The scoped variants of mutate() and transmute() make it easy to apply the same transformation to multiple variables. There are three variants:

  • _all affects every variable

  • _at affects variables selected with a character vector or vars()

  • _if affects variables selected with a predicate function:

mutate_all(.tbl, .funs, ...)

mutate_if(.tbl, .predicate, .funs, ...)

mutate_at(.tbl, .vars, .funs, ..., .cols = NULL)

transmute_all(.tbl, .funs, ...)

transmute_if(.tbl, .predicate, .funs, ...)

transmute_at(.tbl, .vars, .funs, ..., .cols = NULL)

Arguments

.tbl

A tbl object.

.funs

A function fun, a quosure style lambda ~ fun(.) or a list of either form.

...

Additional arguments for the function calls in .funs. These are evaluated only once, with tidy dots support.

.predicate

A predicate function to be applied to the columns or a logical vector. The variables for which .predicate is or returns TRUE are selected. This argument is passed to rlang::as_function() and thus supports quosure-style lambda functions and strings representing function names.

.vars

A list of columns generated by vars(), a character vector of column names, a numeric vector of column positions, or NULL.

.cols

This argument has been renamed to .vars to fit dplyr's terminology and is deprecated.

Value

A data frame. By default, the newly created columns have the shortest names needed to uniquely identify the output. To force inclusion of a name, even when not needed, name the input (see examples for details).

Grouping variables

If applied on a grouped tibble, these operations are not applied to the grouping variables. The behaviour depends on whether the selection is implicit (all and if selections) or explicit (at selections).

  • Grouping variables covered by explicit selections in mutate_at() and transmute_at() are always an error. Add -group_cols() to the vars() selection to avoid this:

    data %>% mutate_at(vars(-group_cols(), ...), myoperation)
    

    Or remove group_vars() from the character vector of column names:

    nms <- setdiff(nms, group_vars(data))
    data %>% mutate_at(vars, myoperation)
    
  • Grouping variables covered by implicit selections are ignored by mutate_all(), transmute_all(), mutate_if(), and transmute_if().

Naming

The names of the created columns is derived from the names of the input variables and the names of the functions.

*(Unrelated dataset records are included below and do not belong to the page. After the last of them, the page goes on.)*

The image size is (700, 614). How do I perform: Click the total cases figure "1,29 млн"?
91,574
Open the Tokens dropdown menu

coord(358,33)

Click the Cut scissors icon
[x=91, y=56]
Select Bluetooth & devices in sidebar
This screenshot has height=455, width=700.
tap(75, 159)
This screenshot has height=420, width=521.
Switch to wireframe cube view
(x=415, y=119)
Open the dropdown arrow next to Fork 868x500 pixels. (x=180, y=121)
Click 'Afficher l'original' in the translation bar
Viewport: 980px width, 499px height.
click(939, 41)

  • if there is only one unnamed function, the names of the input variables are used to name the created columns

  • if there is only one unnamed variable, the names of the functions are used to name the created columns.

  • otherwise in the most general case, the created names are created by concatenating the names of the input variables and the names of the functions.

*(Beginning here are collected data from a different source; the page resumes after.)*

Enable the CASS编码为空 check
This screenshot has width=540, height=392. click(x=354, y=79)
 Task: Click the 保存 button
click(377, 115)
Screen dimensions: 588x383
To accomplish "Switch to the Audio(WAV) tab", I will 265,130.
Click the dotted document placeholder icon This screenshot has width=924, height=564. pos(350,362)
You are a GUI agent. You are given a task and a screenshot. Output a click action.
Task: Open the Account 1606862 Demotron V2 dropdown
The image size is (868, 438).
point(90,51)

The names of the functions here means the names of the list of functions that is supplied. When needed and not supplied, the name of a function is the prefix "fn" followed by the index of this function within the unnamed functions in the list. Ultimately, names are made unique.

See also

Examples

iris <- as_tibble(iris) # All variants can be passed functions and additional arguments, # purrr-style. The _at() variants directly support strings. Here # we'll scale the variables `height` and `mass`: scale2 <- function(x, na.rm = FALSE) (x - mean(x, na.rm = na.rm)) / sd(x, na.rm) starwars %>% mutate_at(c("height", "mass"), scale2)
#> # A tibble: 87 x 13 #> name height mass hair_color skin_color eye_color birth_year gender #> <chr> <dbl> <dbl> <chr> <chr> <chr> <dbl> <chr> #> 1 Luke… NA NA blond fair blue 19 male #> 2 C-3PO NA NA <NA> gold yellow 112 <NA> #> 3 R2-D2 NA NA <NA> white, bl… red 33 <NA> #> 4 Dart… NA NA none white yellow 41.9 male #> 5 Leia… NA NA brown light brown 19 female #> 6 Owen… NA NA brown, gr… light blue 52 male #> 7 Beru… NA NA brown light blue 47 female #> 8 R5-D4 NA NA <NA> white, red red NA <NA> #> 9 Bigg… NA NA black light brown 24 male #> 10 Obi-… NA NA auburn, w… fair blue-gray 57 male #> # … with 77 more rows, and 5 more variables: homeworld <chr>, species <chr>, #> # films <list>, vehicles <list>, starships <list>
# You can pass additional arguments to the function: starwars %>% mutate_at(c("height", "mass"), scale2, na.rm = TRUE)
#> # A tibble: 87 x 13 #> name height mass hair_color skin_color eye_color birth_year gender #> <chr> <dbl> <dbl> <chr> <chr> <chr> <dbl> <chr> #> 1 Luke… -0.0678 -0.120 blond fair blue 19 male #> 2 C-3PO -0.212 -0.132 <NA> gold yellow 112 <NA> #> 3 R2-D2 -2.25 -0.385 <NA> white, bl… red 33 <NA> #> 4 Dart… 0.795 0.228 none white yellow 41.9 male #> 5 Leia… -0.701 -0.285 brown light brown 19 female #> 6 Owen… 0.105 0.134 brown, gr… light blue 52 male #> 7 Beru… -0.269 -0.132 brown light blue 47 female #> 8 R5-D4 -2.22 -0.385 <NA> white, red red NA <NA> #> 9 Bigg… 0.249 -0.0786 black light brown 24 male #> 10 Obi-… 0.220 -0.120 auburn, w… fair blue-gray 57 male #> # … with 77 more rows, and 5 more variables: homeworld <chr>, species <chr>, #> # films <list>, vehicles <list>, starships <list>
# You can also pass formulas to create functions on the spot, purrr-style: starwars %>% mutate_at(c("height", "mass"), ~scale2(., na.rm = TRUE))
#> # A tibble: 87 x 13 #> name height mass hair_color skin_color eye_color birth_year gender #> <chr> <dbl> <dbl> <chr> <chr> <chr> <dbl> <chr> #> 1 Luke… -0.0678 -0.120 blond fair blue 19 male #> 2 C-3PO -0.212 -0.132 <NA> gold yellow 112 <NA> #> 3 R2-D2 -2.25 -0.385 <NA> white, bl… red 33 <NA> #> 4 Dart… 0.795 0.228 none white yellow 41.9 male #> 5 Leia… -0.701 -0.285 brown light brown 19 female #> 6 Owen… 0.105 0.134 brown, gr… light blue 52 male #> 7 Beru… -0.269 -0.132 brown light blue 47 female #> 8 R5-D4 -2.22 -0.385 <NA> white, red red NA <NA> #> 9 Bigg… 0.249 -0.0786 black light brown 24 male #> 10 Obi-… 0.220 -0.120 auburn, w… fair blue-gray 57 male #> # … with 77 more rows, and 5 more variables: homeworld <chr>, species <chr>, #> # films <list>, vehicles <list>, starships <list>
# You can also supply selection helpers to _at() functions but you have # to quote them with vars(): iris %>% mutate_at(vars(matches("Sepal")), log)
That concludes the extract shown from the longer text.